Few things prove more foundational to a new building than, well, its foundation. A job needs to start on solid footing before the first frame ever goes up. Yet many projects are more like building on sand than solid rock.
The land in major cities may contain fill soil from prior builds. Some job sites are full of soft silt and clay. Either way, contractors have to shore up sites ahead of any construction. That stabilization means swapping out the soft soil or installing a deep foundation. A century-old St. Louis business has bolstered its success with a new, more efficient process.
Subsurface Constructors established its business in 1906. Since then, the firm has helped pioneer recent usage of vibro stone columns. The process stabilizes new building foundations in the US. That innovative process has led to Subsurface’s success, with projects in more than 30 states.
Mast Appeal
Subsurface began with the union of two St. Louis companies: The Smith & Brennan Pile company and Wabash Drilling. Both companies built foundations for many of the city’s key buildings. The company made its name stabilizing soft soil via deep foundations.
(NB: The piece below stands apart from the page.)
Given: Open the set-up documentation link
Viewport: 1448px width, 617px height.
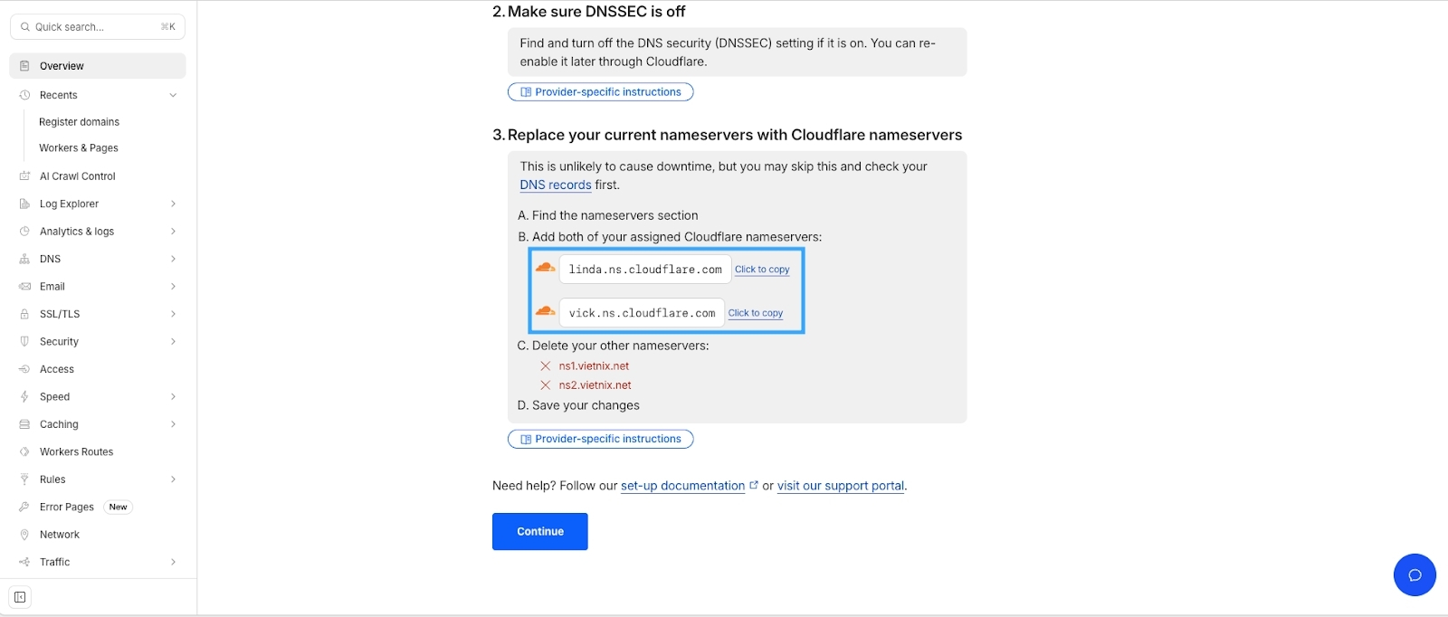Looking at the screenshot, I should pos(681,486).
Then, nearly a century after the company began, things shifted.
“The big change for us was about 2005 when we decided to get into ground improvement, specifically aggregate pier ground improvement,” says Lyle Simonton, director of business development. “We first partnered with an overseas company to acquire equipment, but that partnership ran its course and we needed to innovate in order to grow. That’s when we developed our mast attachment."
Subsurface places aggregate piers, known as vibro stone columns, using a mast-mounted vibratory probe to compact stone in columns. After learning about the equipment from a U.K. company, Subsurface became among the first stateside to work with vibratory aggregate piers. The company created its special mast now central to its process. As the rig crowds the vibratory into the ground, soft soil is pushed aside to create space for lifts of stone that are highly compacted with the probe.
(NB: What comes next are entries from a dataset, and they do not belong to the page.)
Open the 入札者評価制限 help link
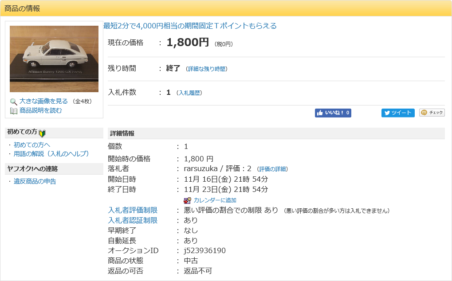This screenshot has width=452, height=281. [x=133, y=210]
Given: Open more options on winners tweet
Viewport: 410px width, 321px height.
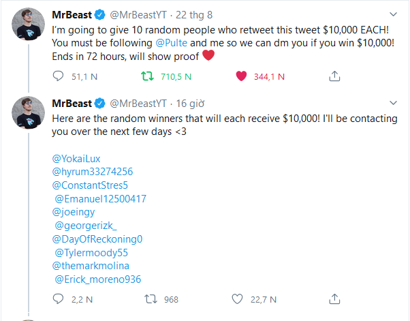Looking at the screenshot, I should 393,103.

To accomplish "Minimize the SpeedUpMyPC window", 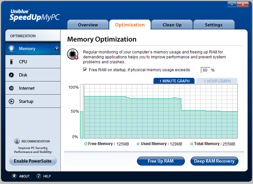I will tap(232, 4).
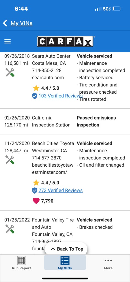Tap the wrench icon for the 11/24/2020 service

click(10, 160)
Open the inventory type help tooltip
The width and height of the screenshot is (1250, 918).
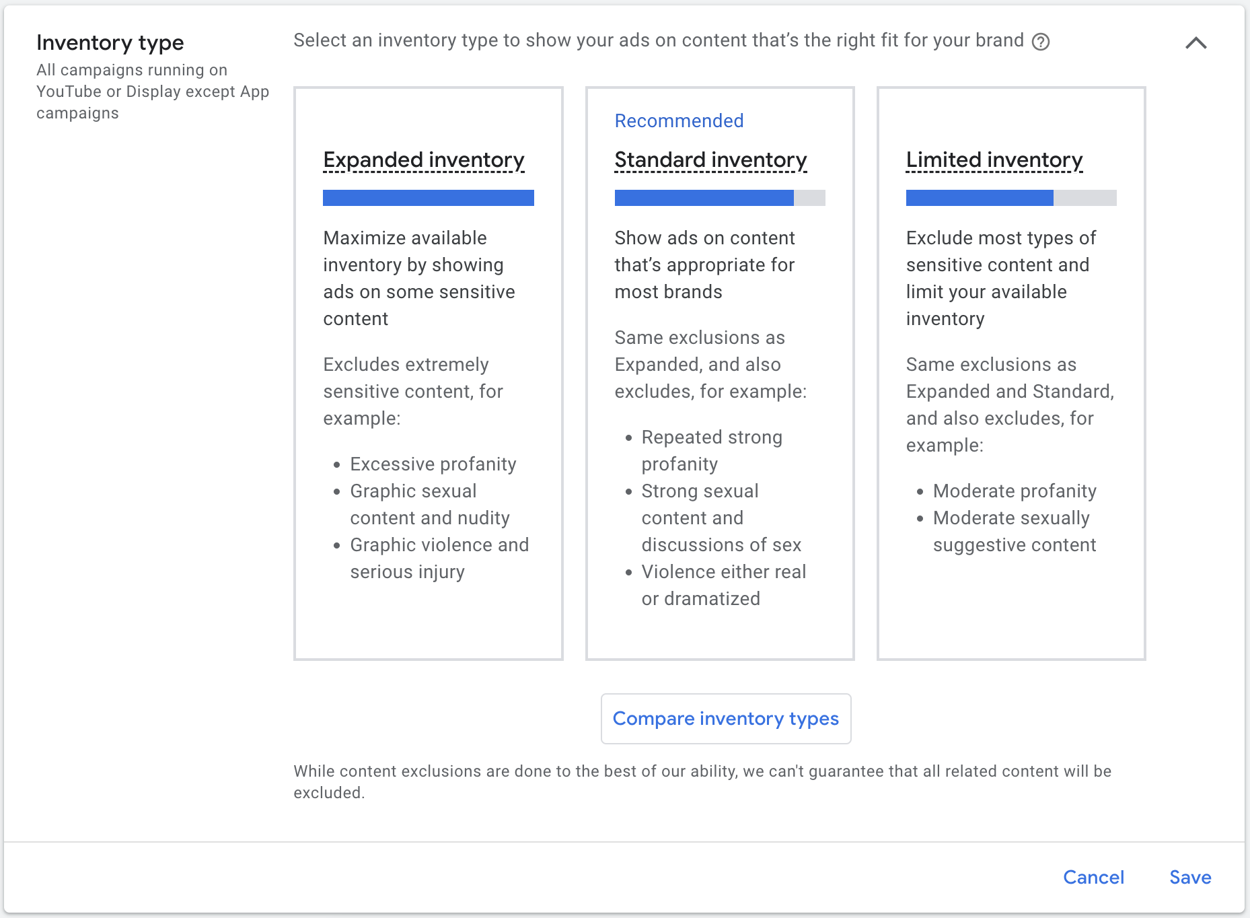(x=1041, y=42)
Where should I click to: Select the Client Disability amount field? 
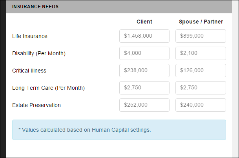(144, 53)
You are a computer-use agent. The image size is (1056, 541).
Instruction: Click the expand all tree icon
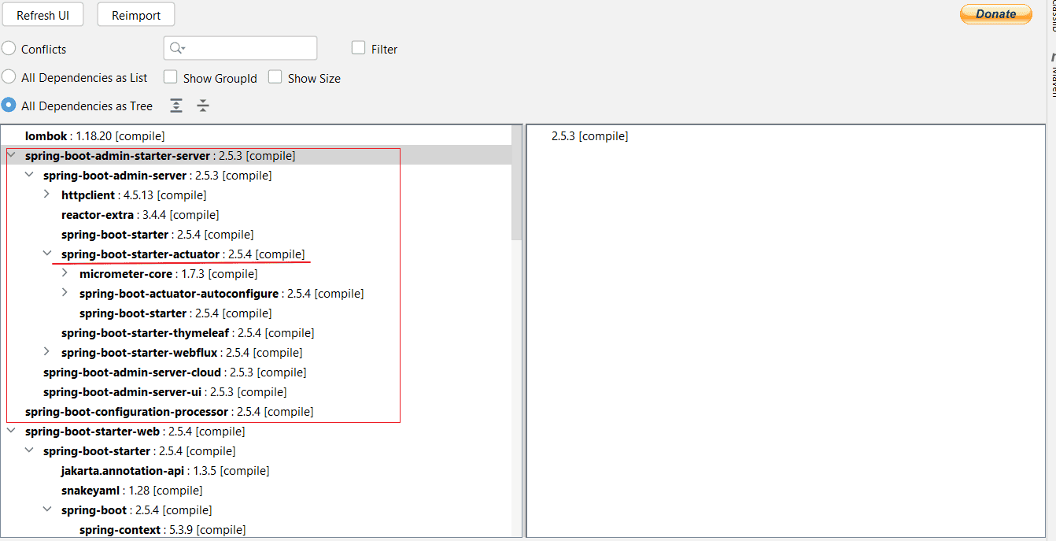176,106
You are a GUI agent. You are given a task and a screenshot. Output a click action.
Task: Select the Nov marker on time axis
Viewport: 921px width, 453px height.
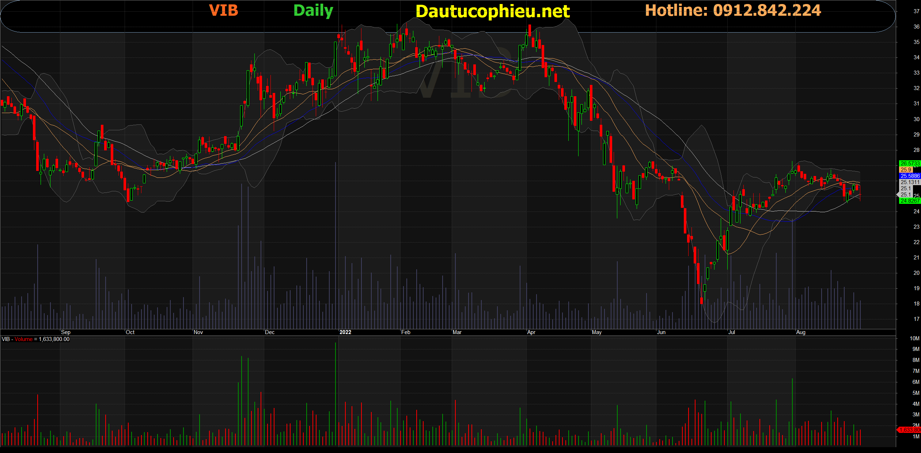(198, 332)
At first, Subsurface planned to affix its masts to rental excavators across the country. But the unreliable availability of such machines caused the firm to seek out an equipment company “that would allow us to be able to be responsive enough, take this equipment around the country and do this work,” Lyle continues.
Subsurface is known as a full-service geotechnical contractor that’s become recognized for its ground improvement. With offices in St. Louis as well as Boston, Minneapolis, and Cleveland, the company tackles jobs nationwide. And all that requires a reliable fleet of machines.
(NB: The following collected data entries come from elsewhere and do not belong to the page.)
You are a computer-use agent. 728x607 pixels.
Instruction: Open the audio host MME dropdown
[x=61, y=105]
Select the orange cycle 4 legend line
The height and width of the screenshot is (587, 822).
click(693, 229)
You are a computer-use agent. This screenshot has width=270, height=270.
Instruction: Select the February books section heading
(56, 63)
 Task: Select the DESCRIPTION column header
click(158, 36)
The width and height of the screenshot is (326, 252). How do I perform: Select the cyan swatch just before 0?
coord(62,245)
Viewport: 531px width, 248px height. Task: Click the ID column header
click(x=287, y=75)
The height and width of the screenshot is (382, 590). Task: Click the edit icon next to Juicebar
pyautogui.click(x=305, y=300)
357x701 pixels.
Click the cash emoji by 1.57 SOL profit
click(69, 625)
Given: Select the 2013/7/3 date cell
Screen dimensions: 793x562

Subsurface currently operates with 15 Doosan excavators, ranging from the DX170LC-5 to the DX350LC-5. The company’s mast, once installed to the machine, towers high over the working excavator.
Tight Spots in Old Cities
On a 2020 job in St. Louis, Doosan DX180LC-5 and DX350LC-5 excavators worked in tandem to install 410 vibro stone columns. The hundreds of columns, placed over 10 days in August, would support a residential building downtown.
The smaller excavator, affixed with an auger, served to pre-drill holes, says Subsurface Equipment Manager Ernie Dawson. It allowed the bigger DX350LC-5 excavator with the mast to install columns efficiently behind it. The columns ended up “real close to each other,” Dawson says, a result of the cramped urban site and soft soil conditions.
The trickiest sites Subsurface works on are bustling cities like St. Louis. There’s typically less space to maneuver in an urban area. And the older the city, the more likely multiple buildings have risen and fallen on that land, leaving remnants of their histories in the ever-softening soil.
So the biggest challenge for Subsurface’s five-man crew on the project? Just finding out what was in that ground in the first place, Dawson says.
“Urban fill can be anything: Rubble, old parking curbs,” he says. “You go out there and do a test hole to see what kind of material you’re going to be dealing with. You might drill into the perfect ideal location over here in Grid 1A. Well, when you get to D5, it’s a five-foot parameter of cement.”
Once the ground conditions are ascertained as well as possible, the column installation begins. Drill. Install. Drill. Install. Do that 408 more times. A few days and a few hundred holes later, the vibro stone columns were securely underground, all in a measured, methodical pattern that accounted for the site’s lack of space.
"You get out in a cornfield someplace and there’s nothing around to interfere with you and you can go to town,” Dawson says.
But in the city? In the city—whether on Subsurface jobs in St. Louis or Chicago, New York or Philadelphia — you’ve got to plan your moves.
“Every town, every city is like that. That’s the tricky part,” Dawson says. “How efficiently and how quickly can we do this? So we can move onto the next location.”